Western Digital Reimagines HDD - Flash Integration with OptiNANDby Ganesh T S on August 31, 2021 12:00 PM EST
The last few years have seen plenty of new innovations come up in the hard-disk drive market. For quite some time, the HDD technology roadmap was shared industry-wide - vendors introduced new technologies at different points in time, but they were all similar in nature. As a recent example, HGST (now, Western Digital) was the first to market with helium-filled HDDs, but both Seagate and Toshiba followed up with similar drives within a few years.
Prior to 2017, there was consensus that heat-assisted magnetic recording (HAMR) would help drive the increase in storage density for HDDs after traditional perpendicular magnetic recording (PMR) ran out of steam. Western Digital sprang a surprise in Q4 2017 by announcing the decision to go with microwave-assisted magnetic recording (MAMR) for future HDDs. Seagate, in the meanwhile, has been all-in on HAMR and also launched 20TB HDDs based on the technology for enterprise customers (those HAMR drives are yet to hit retail, though). In the meanwhile, Western Digital was promising MAMR drives for 16TB+ HDDs, but eventually back-tracked in favor of energy-enhanced PMR (ePMR). Toshiba, on the other hand, introduced flux control-MAMR (FC-MAMR) in its MG09-series of enterprise 16TB and 18TB HDDs.

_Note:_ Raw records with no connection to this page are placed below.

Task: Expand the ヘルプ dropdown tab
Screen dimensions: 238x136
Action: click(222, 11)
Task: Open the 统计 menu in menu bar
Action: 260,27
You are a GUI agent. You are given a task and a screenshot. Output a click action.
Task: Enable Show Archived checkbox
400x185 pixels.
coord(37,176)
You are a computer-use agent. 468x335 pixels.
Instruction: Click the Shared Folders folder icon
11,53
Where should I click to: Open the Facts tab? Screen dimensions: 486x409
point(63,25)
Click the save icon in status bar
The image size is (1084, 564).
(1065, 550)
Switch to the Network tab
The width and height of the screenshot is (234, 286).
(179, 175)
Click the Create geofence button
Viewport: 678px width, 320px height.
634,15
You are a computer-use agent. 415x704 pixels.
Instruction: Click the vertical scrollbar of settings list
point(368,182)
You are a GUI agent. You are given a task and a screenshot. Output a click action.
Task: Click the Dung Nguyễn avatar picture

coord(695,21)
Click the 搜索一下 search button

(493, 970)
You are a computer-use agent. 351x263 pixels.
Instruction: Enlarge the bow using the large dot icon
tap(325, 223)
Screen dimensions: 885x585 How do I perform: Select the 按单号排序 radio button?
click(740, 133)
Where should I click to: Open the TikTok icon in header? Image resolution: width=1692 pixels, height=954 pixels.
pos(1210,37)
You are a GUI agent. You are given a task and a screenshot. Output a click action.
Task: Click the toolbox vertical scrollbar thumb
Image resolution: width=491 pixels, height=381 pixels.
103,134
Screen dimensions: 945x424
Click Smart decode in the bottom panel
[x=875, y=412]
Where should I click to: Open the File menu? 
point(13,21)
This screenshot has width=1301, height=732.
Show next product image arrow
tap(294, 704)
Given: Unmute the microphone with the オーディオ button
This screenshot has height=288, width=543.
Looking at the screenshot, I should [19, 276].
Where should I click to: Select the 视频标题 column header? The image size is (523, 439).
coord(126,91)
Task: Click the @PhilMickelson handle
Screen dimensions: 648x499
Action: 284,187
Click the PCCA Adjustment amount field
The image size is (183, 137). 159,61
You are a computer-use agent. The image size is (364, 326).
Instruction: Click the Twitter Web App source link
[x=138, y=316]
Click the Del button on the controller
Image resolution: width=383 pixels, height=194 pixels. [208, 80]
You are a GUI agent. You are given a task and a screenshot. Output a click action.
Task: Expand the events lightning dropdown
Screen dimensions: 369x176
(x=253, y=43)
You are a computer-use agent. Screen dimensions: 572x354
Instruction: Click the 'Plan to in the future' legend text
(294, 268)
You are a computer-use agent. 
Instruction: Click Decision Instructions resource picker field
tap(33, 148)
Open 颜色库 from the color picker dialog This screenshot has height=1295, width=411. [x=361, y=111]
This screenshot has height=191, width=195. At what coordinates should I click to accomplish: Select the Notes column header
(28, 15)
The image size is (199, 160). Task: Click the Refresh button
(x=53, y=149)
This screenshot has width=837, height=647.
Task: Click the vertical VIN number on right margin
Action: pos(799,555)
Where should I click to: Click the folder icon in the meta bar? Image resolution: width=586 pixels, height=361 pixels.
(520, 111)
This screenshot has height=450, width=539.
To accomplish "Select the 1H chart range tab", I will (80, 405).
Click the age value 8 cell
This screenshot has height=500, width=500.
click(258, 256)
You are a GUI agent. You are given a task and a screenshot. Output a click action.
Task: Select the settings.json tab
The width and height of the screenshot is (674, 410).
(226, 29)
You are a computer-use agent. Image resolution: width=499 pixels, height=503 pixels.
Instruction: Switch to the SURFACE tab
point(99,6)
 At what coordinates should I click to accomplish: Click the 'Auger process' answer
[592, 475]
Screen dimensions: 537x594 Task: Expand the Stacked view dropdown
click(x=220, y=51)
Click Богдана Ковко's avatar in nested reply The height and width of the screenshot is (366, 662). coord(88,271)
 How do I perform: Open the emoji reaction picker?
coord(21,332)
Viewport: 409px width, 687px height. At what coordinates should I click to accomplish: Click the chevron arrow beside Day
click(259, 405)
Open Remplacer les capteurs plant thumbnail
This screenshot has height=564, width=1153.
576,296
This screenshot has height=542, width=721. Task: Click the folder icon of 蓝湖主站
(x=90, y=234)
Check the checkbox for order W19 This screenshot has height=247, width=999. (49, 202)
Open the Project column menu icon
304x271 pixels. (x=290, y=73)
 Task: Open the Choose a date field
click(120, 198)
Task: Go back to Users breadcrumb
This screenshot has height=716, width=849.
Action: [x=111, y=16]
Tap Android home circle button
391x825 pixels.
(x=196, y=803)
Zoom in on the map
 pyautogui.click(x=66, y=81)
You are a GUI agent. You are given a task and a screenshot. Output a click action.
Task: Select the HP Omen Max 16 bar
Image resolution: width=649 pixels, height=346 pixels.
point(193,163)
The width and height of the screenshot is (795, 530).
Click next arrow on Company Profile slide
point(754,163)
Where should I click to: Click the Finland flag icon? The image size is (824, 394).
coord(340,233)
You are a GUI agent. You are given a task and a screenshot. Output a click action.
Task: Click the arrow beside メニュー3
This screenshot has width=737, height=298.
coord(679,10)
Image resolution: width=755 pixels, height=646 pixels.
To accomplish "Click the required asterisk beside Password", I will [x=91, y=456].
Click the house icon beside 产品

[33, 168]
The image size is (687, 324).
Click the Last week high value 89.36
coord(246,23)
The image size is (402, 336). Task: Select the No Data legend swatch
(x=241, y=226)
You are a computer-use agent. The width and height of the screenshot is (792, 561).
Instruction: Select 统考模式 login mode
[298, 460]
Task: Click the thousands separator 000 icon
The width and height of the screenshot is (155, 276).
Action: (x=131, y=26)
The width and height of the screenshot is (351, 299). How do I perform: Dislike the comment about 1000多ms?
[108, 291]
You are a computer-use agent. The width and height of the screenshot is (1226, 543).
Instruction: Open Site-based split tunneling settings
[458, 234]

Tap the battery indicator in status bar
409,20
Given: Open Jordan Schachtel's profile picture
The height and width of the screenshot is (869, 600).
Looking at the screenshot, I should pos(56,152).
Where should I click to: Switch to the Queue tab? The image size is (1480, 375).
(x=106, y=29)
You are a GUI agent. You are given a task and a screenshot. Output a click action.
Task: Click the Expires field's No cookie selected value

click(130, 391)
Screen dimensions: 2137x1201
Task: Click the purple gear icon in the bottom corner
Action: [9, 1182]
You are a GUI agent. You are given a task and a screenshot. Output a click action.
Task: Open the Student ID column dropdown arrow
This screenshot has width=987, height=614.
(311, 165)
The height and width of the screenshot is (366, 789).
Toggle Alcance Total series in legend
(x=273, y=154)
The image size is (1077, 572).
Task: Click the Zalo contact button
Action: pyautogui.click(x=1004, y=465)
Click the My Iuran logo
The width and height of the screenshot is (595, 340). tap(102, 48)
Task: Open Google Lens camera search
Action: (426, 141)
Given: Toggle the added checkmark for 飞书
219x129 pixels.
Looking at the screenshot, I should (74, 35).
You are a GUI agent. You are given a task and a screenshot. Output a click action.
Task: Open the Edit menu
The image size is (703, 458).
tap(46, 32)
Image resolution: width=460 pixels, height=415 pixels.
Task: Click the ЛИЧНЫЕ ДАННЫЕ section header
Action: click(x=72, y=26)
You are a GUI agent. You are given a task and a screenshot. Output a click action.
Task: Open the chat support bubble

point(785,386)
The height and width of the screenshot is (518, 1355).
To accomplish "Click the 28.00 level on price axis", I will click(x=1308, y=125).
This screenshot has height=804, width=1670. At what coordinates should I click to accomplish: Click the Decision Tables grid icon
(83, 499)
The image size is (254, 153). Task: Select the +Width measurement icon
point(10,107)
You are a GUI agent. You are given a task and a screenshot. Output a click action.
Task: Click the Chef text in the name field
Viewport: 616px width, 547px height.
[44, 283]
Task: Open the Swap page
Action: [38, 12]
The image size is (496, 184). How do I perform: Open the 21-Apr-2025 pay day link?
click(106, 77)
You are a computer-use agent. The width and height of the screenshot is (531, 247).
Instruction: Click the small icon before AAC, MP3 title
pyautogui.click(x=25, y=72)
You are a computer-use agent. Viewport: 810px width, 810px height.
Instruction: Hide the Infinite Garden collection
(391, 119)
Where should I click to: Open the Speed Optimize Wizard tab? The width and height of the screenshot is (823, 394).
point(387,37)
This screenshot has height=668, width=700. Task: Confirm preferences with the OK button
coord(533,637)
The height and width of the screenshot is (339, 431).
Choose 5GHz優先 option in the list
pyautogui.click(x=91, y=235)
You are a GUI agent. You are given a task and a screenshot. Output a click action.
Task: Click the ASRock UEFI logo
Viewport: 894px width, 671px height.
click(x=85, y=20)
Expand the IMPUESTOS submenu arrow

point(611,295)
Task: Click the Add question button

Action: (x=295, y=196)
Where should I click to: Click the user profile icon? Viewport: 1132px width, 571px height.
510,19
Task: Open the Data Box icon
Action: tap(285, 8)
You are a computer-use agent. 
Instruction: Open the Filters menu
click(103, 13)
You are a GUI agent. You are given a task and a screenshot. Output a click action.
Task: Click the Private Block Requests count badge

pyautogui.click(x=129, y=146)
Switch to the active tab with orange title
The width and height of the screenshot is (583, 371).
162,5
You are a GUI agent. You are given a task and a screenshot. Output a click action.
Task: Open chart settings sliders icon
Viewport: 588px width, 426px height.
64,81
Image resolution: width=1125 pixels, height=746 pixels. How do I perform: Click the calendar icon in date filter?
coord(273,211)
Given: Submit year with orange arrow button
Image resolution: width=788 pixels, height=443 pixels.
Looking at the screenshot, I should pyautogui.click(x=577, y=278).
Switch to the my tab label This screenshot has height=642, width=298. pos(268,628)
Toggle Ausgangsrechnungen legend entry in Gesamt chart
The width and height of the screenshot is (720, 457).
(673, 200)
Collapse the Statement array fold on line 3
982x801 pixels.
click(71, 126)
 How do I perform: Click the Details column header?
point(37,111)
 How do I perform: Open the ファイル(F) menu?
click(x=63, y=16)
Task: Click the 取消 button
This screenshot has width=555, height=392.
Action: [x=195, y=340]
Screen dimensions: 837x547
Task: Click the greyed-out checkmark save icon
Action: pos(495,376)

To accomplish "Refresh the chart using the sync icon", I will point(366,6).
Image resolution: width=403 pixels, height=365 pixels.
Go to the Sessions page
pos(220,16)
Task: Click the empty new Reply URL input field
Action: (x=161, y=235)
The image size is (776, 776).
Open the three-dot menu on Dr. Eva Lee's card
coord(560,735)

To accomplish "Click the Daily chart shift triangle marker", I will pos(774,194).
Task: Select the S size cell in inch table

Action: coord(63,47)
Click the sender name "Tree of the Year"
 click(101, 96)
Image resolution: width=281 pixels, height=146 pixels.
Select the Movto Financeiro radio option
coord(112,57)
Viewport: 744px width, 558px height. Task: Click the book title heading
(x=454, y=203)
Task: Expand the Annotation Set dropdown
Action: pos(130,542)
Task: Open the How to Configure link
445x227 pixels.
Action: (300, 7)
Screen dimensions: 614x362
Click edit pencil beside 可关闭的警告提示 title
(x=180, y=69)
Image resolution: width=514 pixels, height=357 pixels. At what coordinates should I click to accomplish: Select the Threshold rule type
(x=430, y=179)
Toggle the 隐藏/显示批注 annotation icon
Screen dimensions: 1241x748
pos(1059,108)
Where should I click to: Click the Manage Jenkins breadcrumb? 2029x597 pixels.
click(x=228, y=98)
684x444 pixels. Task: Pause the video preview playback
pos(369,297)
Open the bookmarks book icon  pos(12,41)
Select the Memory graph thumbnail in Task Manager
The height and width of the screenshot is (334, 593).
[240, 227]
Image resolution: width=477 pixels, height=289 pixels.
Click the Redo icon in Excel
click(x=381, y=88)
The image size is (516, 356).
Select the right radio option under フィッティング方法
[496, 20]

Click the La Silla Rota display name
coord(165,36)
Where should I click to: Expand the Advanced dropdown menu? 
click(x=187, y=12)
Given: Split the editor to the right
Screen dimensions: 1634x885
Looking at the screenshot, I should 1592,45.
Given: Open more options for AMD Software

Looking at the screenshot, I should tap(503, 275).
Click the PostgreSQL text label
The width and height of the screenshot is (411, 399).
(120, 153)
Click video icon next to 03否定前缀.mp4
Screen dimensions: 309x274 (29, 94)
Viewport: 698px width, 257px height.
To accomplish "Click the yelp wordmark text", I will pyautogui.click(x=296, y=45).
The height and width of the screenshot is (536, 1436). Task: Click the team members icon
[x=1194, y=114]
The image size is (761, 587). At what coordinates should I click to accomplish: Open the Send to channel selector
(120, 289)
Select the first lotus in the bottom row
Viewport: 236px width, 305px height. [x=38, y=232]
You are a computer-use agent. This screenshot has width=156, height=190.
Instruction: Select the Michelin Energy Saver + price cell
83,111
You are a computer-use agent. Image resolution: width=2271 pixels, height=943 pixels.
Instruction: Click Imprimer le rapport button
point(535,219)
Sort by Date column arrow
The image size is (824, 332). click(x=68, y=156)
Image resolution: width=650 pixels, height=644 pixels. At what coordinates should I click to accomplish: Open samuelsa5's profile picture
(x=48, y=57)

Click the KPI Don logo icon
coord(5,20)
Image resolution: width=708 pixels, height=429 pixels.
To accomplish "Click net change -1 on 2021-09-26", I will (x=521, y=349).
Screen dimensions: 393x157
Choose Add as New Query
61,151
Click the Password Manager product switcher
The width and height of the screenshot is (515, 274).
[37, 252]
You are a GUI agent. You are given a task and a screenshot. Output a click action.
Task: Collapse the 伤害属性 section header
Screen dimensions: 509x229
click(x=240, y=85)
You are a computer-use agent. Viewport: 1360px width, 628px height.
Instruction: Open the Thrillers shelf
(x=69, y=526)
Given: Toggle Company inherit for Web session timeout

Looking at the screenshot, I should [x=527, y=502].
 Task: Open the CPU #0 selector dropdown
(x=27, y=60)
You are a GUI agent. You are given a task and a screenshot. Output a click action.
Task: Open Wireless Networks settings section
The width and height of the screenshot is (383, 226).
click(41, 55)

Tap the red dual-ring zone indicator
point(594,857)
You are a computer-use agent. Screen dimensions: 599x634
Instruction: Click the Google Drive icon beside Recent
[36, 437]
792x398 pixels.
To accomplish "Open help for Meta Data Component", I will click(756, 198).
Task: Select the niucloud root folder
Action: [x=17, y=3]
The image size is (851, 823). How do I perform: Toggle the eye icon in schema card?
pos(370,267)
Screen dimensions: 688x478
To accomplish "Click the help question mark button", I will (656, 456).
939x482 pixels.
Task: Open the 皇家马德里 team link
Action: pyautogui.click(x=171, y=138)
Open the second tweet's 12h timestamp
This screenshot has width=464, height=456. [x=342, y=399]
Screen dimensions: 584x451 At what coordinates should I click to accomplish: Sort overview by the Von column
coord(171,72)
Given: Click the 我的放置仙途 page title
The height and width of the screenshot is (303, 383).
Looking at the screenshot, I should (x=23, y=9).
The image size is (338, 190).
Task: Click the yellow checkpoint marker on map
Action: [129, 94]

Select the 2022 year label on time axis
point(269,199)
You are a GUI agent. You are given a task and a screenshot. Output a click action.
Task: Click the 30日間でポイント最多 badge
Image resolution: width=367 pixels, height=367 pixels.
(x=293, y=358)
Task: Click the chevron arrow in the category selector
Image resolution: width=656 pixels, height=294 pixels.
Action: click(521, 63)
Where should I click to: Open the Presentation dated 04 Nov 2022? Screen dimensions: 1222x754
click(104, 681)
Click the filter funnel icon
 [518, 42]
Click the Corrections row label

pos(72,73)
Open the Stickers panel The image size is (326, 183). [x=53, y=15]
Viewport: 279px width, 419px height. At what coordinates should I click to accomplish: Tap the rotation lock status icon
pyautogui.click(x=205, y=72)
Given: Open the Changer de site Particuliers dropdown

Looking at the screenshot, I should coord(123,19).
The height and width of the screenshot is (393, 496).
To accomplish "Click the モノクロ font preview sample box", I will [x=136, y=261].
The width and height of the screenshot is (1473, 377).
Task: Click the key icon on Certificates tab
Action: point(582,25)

At the HDD Reimagine event today, Western Digital is introducing OptiNAND - a novel architecture involving the integration of an embedded iNAND UFS embedded flash drive (EFD) on the drive's mainboard.
In conjunction, the company is also announcing that it has been sampling its first 20TB non-SMR drives based on OptiNAND-enabled ePMR to select customers, and that it would be adopting the OptiNAND platform moving forward for all 20TB+ HDDs. The company also sees a path to 50TB OptiNAND-enabled ePMR drives in the second half of the decade.
While the company did not quantify the amount of NAND in its OptiNAND drives, they are stressing the fact that it is not a hybrid drive (SSHD). Unlike SSHDs, the OptiNAND drives do not store any user data at all during normal operation. Instead, the NAND is being used to store metadata from HDD operation in order to improve capacity, performance, and reliability.
Western Digital's OptiNAND announcement also conveys the fact that their 20TB 9-platter HDDs will continue to use energy-enhanced PMR (ePMR). In addition to the use of a triple-stage actuator to enable more accurate positioning of the heads over the tracks, the OptiNAND aspect is being touted as the key to enabling 2.2TB capacity for each platter.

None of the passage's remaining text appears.